Parliamo del manifesto che segnò la fine dell'esperienza. Duanliè: rottura, cesura. Un questionario semiserio inviato a un centinaio di scrittori, editor, giornalisti. Il ruolo della cultura, delle Associazioni degli scrittori. A leggerlo viene un po' da ridere. Gli chiedo delle famose 72 risposte, dice: di tutti i tipi. Risposte serie, facezie, poemi.

 

L'ultima domanda pazza: secondo te un uomo vestito di verde è un bruco?

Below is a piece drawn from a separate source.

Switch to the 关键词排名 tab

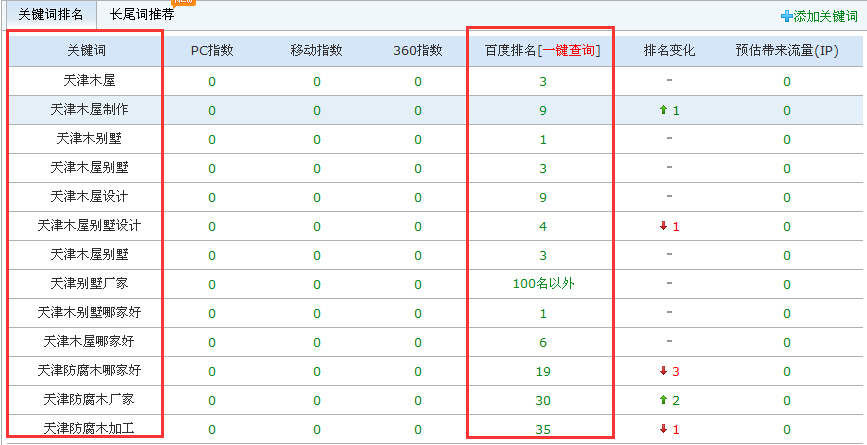48,14
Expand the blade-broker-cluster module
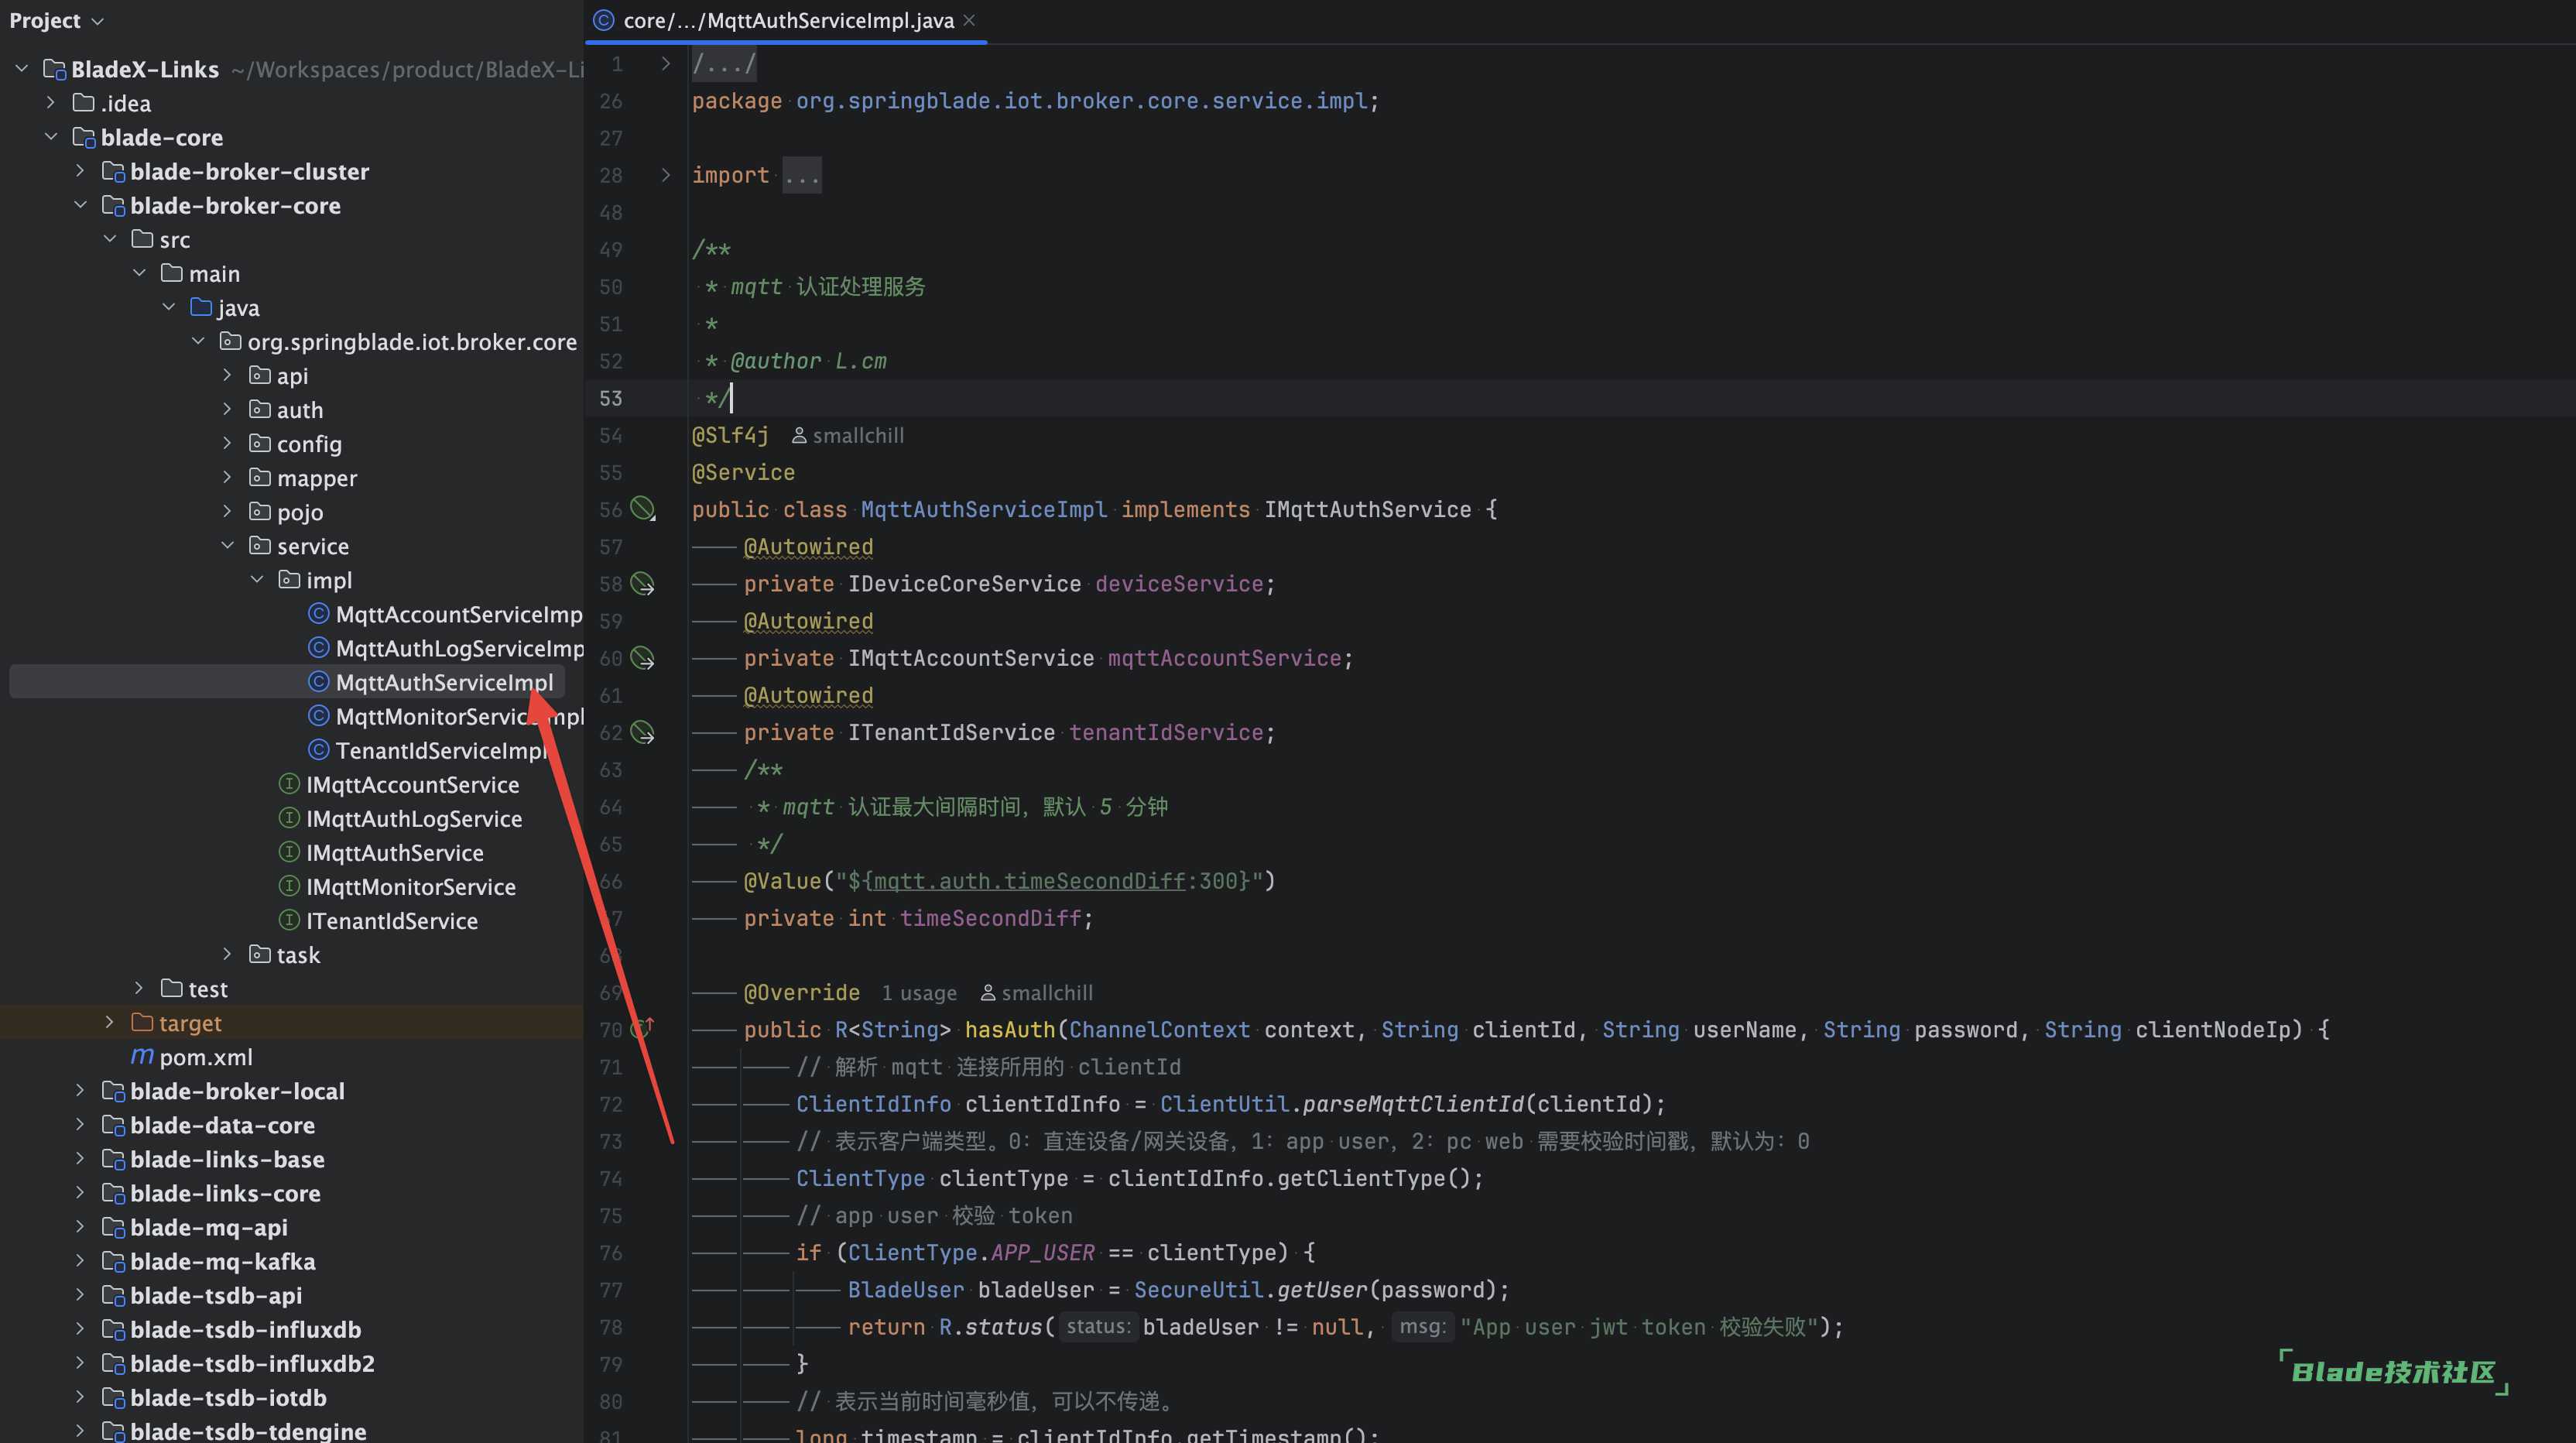This screenshot has width=2576, height=1443. coord(81,171)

Ho sempre immaginato ci fosse dietro un gioco sulla divisa dell'esercito, di cui molti scrittori 'ufficiali' erano membri, percependone così uno stipendio che consentiva loro di starsene tranquilli a casa a scrivere (Mo Yen è tra questi): lui dice, no, quel giorno passava lì uno con una maglietta verde e Zhu Wen ha inventato quella domanda conclusiva.

 

Poi ci pensa su: il gruppo di Tamen, dice: non ci siamo più rivisti dopo Duanliè. Intende dire che non hanno più lavorato come collettivo. In realtà io li ho visti insieme, Zhu Wen che ora fa il regista, Chu Chen che ora fa l'editore, He Yi che insegna in università. E alcuni di loro insieme a Ou Ning, che fa l'intellettuale a tutto campo, invitato a convegni in giro per il mondo dove propugna anarchia e ricostruzione rurale. Zhu Wen mi aveva detto: Han Dong non è più lo stesso di prima. Forse è quello che si è spezzato, pur rimanendo fedele alla sua poesia, alla sua scrittura: e la frustrazione lo assale.

 

E' poeta Han Dong, ma anche romanziere: cinque libri importanti, uno dei quali entrò come finalista al Man Asian Literary Prize di Hong Kong, che premia romanzi asiatici tradotti in inglese. Il titolo era ! Storia di un intellettuale costretto al lavoro manuale in campagna, nei campi di lavoro; il materiale da cui è tratto è vastamente autobiografico, perché fu suo padre a essere internato, e la famiglia lo seguì: e la riabilitazione delle vittime della Rivoluzione Culturale non guarisce quelle ferite. (Il romanzo lo ha tradotto in Italia ObarraO: ma dall'inglese! mi dice scontento Han Dong).  

 

    

 

Sul tavolo accanto al mio tè (leggero, tè di Nanchino), posa un romanzo nuovo, l'ultimo: ma è ancora ambientato negli anni della rivoluzione culturale. Gli dico: io cerco romanzi sull'oggi, su questo tempo della Cina in trasformazione. Lui dice: ma la rivoluzione culturale è una metafora. Già: è l'unico pezzo di storia cinese sul quale il Partito ha fatto autocritica ufficiale.

 

Dopo la sala da tè, la cena Yunnanese. Tutto cambia, non ha più voglia di far menate. Il baijiu scorre, lo abbiamo scelto secco, lascia meno strascichi la mattina dopo. La moglie deve guidare, la mia interprete non beve, la giovane traduttrice francese ci segue, si stropiccia gli occhi spesso, e perde il filo. Io e Han Dong siamo perfetti, diritti come fusi, aperti ma capaci di portare fino in fondo un ragionamento.

 

Il baijiu: sì, lo riconosce, è parte integrante di un certo vivere maschile, anche per quel che riguarda i poeti. Lui si sente sopratutto poeta, è chiaro. E allora si lancia in un lungo racconto su un gruppo di suoi nuovi amici di Pechino: riunioni tra poeti con bevute e litigate, pianti. Mi dice che un giorno hanno invitato un poeta canadese, abbastanza famoso: ha pianto anche lui. Poi, dopo la litigata, tornano amici e continuano e vedersi. La poesia come rito maschile di autocoscienza. Di cui, in questa Cina che cambia in fretta, forse c'è parecchio bisogno, per tornare a guardare in faccia la realtà, che è durissima.

 

(Ma lui: lui, in lotta con l'autorità, riesce ancora a lavorare come un mulo. Un suo script è nelle mani dell'amico Jia Zhangke, regista di spicco premiato a Cannes, per cui lui ha recitato: particine secondarie, in tre film. E stanno cercando i soldi per farlo: ma non è facile perchè anche l'ultimo film di Jia Zhangke è banished, in Cina.)